In the same year, Massachusetts General Hospital reported the development of a convolutional neural network based on a huge collection of chest radiographs to detect persons at high risk of death from any cause, including heart disease and cancer.

The identification of wrist fractures, breast cancer that has spread, and cataracts in youngsters has improved thanks to pattern recognition utilizing deep neural networks.

Although the accuracy of deep learning findings varies by field of health and kind of damage or sickness, the number of applications is growing to the point where smartphone apps with integrated AI are already in limited usage.

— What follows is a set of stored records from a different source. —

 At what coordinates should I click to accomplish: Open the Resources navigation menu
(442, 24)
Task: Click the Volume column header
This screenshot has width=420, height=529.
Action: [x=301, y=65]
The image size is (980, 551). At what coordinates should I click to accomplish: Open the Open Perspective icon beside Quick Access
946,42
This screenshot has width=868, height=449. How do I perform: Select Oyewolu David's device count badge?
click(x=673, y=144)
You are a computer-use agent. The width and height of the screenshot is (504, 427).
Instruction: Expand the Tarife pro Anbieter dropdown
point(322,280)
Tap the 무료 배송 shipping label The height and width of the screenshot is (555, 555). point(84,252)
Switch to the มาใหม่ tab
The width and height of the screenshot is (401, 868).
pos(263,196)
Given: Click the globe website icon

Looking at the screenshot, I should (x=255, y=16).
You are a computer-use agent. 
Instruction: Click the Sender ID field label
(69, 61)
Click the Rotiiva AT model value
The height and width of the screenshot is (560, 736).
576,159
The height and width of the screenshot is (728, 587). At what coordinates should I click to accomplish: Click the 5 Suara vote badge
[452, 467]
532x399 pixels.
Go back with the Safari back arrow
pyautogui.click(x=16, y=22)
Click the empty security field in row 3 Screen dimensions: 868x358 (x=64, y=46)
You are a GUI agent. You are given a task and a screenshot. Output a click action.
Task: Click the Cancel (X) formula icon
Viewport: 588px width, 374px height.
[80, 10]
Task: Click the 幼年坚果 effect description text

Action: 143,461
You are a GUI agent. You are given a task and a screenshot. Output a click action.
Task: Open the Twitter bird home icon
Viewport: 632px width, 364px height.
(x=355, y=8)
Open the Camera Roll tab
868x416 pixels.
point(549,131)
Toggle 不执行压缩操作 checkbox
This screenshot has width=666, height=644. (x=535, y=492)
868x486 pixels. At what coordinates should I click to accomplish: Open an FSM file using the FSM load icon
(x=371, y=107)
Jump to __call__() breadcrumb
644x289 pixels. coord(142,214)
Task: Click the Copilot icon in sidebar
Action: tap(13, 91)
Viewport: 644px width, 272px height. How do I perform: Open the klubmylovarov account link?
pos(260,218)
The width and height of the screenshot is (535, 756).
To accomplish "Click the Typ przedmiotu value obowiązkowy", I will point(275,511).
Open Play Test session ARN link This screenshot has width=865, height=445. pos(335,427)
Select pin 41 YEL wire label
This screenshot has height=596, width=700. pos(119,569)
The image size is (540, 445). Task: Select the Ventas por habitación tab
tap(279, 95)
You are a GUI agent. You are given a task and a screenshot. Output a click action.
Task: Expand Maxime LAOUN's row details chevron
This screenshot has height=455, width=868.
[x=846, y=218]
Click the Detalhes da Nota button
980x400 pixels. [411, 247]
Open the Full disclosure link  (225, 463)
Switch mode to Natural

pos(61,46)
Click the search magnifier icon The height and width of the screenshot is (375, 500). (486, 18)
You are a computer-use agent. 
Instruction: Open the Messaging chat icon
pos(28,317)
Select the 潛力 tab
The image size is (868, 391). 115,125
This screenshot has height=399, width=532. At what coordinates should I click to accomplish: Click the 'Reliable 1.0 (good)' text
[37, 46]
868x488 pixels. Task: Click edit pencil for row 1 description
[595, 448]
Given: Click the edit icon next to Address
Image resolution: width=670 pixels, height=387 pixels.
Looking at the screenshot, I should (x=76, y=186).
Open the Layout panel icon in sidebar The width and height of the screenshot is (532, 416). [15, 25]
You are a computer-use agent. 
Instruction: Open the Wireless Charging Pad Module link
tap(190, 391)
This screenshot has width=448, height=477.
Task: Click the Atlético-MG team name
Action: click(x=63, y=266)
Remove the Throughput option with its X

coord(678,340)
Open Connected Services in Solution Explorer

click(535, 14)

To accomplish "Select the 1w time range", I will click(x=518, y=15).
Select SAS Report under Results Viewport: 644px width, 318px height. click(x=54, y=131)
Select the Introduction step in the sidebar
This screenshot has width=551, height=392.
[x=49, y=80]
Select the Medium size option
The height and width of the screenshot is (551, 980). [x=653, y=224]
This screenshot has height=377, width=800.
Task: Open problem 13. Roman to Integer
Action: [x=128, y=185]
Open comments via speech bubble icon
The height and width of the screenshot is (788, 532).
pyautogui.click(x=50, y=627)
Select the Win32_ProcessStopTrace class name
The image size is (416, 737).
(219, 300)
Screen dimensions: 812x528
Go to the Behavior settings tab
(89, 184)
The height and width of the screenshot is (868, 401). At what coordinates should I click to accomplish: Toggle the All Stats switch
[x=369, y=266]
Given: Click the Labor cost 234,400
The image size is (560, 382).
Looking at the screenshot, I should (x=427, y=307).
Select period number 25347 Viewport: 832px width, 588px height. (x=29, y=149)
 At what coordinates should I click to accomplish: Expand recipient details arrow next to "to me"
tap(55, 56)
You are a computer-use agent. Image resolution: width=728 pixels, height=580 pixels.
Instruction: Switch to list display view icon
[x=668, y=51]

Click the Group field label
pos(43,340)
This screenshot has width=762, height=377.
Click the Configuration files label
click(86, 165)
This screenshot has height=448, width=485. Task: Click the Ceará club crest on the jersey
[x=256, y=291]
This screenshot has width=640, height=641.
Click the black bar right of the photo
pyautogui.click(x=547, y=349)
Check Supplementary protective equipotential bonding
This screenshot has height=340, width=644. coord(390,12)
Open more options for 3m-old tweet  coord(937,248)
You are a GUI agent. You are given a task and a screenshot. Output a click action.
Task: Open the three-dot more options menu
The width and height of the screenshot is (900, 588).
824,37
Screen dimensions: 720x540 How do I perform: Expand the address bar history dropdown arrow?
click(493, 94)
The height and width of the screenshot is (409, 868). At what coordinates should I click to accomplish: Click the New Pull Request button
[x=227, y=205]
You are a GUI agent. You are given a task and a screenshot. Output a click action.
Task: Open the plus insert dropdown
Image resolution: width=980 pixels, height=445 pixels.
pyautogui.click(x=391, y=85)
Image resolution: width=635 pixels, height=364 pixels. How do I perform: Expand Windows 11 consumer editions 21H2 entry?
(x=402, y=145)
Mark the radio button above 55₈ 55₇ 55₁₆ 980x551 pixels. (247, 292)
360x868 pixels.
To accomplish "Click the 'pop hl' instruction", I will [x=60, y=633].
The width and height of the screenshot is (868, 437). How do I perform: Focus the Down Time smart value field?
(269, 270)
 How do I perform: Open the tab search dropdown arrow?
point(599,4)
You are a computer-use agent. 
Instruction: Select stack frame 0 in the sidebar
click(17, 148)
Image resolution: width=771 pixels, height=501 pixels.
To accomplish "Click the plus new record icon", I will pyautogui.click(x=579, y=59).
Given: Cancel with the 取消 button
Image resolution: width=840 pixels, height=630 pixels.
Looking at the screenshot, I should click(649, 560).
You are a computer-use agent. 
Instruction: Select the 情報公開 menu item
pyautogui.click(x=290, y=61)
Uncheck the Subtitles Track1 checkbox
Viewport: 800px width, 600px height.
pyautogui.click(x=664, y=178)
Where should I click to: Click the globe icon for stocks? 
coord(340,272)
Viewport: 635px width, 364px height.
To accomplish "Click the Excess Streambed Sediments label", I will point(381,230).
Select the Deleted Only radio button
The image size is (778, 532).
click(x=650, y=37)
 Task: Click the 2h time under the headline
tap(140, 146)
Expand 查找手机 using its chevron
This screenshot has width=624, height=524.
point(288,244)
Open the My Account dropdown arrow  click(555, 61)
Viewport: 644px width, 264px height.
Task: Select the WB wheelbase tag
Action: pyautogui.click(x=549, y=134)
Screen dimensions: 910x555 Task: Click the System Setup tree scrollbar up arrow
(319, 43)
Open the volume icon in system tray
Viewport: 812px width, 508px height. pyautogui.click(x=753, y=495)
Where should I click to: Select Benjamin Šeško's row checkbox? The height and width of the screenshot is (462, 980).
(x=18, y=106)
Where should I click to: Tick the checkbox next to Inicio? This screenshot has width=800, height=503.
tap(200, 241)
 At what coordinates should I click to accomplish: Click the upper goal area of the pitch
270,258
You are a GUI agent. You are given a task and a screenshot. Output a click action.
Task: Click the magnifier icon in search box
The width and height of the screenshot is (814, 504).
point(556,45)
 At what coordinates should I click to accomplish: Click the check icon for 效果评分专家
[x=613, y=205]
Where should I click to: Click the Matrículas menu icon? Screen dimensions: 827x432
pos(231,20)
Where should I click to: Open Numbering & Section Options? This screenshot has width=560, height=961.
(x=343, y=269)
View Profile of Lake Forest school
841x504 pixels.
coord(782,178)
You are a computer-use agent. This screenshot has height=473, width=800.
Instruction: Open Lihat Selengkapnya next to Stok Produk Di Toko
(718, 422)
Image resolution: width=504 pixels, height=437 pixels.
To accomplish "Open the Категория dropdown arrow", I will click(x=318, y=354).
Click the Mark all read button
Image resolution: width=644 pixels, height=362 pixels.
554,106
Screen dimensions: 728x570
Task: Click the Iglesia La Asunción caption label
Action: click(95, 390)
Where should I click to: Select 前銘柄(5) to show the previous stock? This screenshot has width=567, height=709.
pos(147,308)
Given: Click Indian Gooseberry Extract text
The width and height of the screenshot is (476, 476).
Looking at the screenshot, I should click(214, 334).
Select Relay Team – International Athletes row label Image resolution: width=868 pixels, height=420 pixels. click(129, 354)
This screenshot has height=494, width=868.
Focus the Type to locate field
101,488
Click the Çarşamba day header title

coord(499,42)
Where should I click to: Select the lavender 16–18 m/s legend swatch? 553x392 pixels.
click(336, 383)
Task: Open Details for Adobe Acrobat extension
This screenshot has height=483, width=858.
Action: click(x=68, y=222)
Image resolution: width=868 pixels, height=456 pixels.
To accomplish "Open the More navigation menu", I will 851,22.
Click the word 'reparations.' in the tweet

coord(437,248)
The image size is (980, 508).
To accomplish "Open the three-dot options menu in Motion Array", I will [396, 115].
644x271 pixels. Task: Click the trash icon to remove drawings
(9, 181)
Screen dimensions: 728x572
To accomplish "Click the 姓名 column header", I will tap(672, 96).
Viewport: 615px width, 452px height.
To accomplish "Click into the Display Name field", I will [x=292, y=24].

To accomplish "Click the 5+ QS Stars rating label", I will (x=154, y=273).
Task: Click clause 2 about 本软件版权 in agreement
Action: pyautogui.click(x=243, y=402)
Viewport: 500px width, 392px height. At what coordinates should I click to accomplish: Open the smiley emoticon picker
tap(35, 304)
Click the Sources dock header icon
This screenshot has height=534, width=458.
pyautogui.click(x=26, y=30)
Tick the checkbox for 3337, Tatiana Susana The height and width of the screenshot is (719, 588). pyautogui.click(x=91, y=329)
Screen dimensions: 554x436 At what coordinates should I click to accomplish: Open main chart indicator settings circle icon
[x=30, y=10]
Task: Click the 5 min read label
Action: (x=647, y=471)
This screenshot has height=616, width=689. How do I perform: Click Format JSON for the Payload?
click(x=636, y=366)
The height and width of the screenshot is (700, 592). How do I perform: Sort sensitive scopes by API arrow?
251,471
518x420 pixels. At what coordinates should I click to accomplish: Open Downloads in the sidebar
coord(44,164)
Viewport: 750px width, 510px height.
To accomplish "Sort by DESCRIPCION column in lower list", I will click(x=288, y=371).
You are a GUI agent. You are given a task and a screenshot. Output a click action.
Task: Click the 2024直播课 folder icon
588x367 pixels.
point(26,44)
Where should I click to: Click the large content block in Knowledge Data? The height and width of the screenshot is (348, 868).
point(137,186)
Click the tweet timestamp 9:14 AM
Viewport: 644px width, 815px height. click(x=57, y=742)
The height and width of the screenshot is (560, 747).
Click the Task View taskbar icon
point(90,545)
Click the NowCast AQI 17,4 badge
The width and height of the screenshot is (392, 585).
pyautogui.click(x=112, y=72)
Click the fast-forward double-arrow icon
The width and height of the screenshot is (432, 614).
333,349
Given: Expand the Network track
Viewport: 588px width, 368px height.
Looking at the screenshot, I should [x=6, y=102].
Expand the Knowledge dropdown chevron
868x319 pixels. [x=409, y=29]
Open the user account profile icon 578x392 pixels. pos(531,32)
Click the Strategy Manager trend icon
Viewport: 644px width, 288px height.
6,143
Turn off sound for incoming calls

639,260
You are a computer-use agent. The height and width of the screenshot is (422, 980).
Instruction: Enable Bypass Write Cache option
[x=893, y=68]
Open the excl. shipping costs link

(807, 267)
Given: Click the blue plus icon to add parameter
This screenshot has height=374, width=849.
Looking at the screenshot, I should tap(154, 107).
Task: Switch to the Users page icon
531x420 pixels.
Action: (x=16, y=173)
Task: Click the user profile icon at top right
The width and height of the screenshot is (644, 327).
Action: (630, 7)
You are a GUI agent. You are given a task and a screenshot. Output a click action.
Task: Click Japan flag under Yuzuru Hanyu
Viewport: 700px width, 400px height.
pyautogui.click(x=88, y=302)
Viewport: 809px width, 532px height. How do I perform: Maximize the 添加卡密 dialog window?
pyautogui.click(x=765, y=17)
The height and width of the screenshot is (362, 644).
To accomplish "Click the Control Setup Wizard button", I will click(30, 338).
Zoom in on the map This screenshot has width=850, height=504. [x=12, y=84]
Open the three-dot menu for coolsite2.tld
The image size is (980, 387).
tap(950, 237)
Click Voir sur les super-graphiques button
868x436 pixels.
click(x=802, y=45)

Deep learning approaches are projected to be used in the future to help with in-vitro fertilization embryo selection, mental health diagnosis, cancer categorization, and weaning patients off of ventilator support.



~ Jai Krishna Ponnappan

You may also want to read more about Artificial Intelligence here.


See also: 


Automated Multiphasic Health Testing; Clinical Decision Support Systems; Expert Systems; INTERNIST-I and QMR.


Further Reading


Berg, Marc. 1997. Rationalizing Medical Work: Decision Support Techniques and Medical Practices. Cambridge, MA: MIT Press.

Bouhaddou, Omar, and Homer R. Warner, Jr. 1995. “An Interactive Patient Information and Education System (Medical HouseCall) Based on a Physician Expert System (Iliad).” Medinfo 8, pt. 2: 1181–85.

Cahlin, Michael. 1994. “Doc on a Disc: Diagnosing Home Medical Software.” PC Novice, July 1994: 53–56.

Engle, Ralph L., Jr. 1992. “Attempts to Use Computers as Diagnostic Aids in Medical Decision Making: A Thirty-Year Experience.” Perspectives in Biology and Medicine 35, no. 2 (Winter): 207–19.

Lipkin, Martin, and James D. Hardy. 1957. “Differential Diagnosis of Hematologic Diseases Aided by Mechanical Correlation of Data.” Science 125 (March 22): 551–52.

Miller, Perry L. 1983. “Critiquing Anesthetic Management: The ‘ATTENDING’ Computer System.” Anesthesiology 58, no. 4 (April): 362–69.

Miller, Perry L. 1984. “Critiquing: A Different Approach to Expert Computer Advice in Medicine.” In Proceedings of the Annual Symposium on Computer Applications in Medical Care, vol. 8, edited by Gerald S. Cohen, 17–23. Piscataway, NJ: IEEE Computer Society.

Miller, Randolph A., and Fred E. Masarie, Jr. 1990. “The Demise of the Greek Oracle Model for Medical Diagnosis Systems.” Methods of Information in Medicine 29, no. 1 (January): 1–2.

Nash, F. A. 1960. “Diagnostic Reasoning and the Logoscope.” Lancet 276, no. 7166 (December 31): 1442–46.

Pauker, Stephen G., and Jerome P. Kassirer. 1987. “Decision Analysis.” New England Journal of Medicine 316, no. 5 (January): 250–58.

Topol, Eric J. 2019. “High-Performance Medicine: The Convergence of Human and Artificial Intelligence.” Nature Medicine 25, no. 1 (January): 44–56.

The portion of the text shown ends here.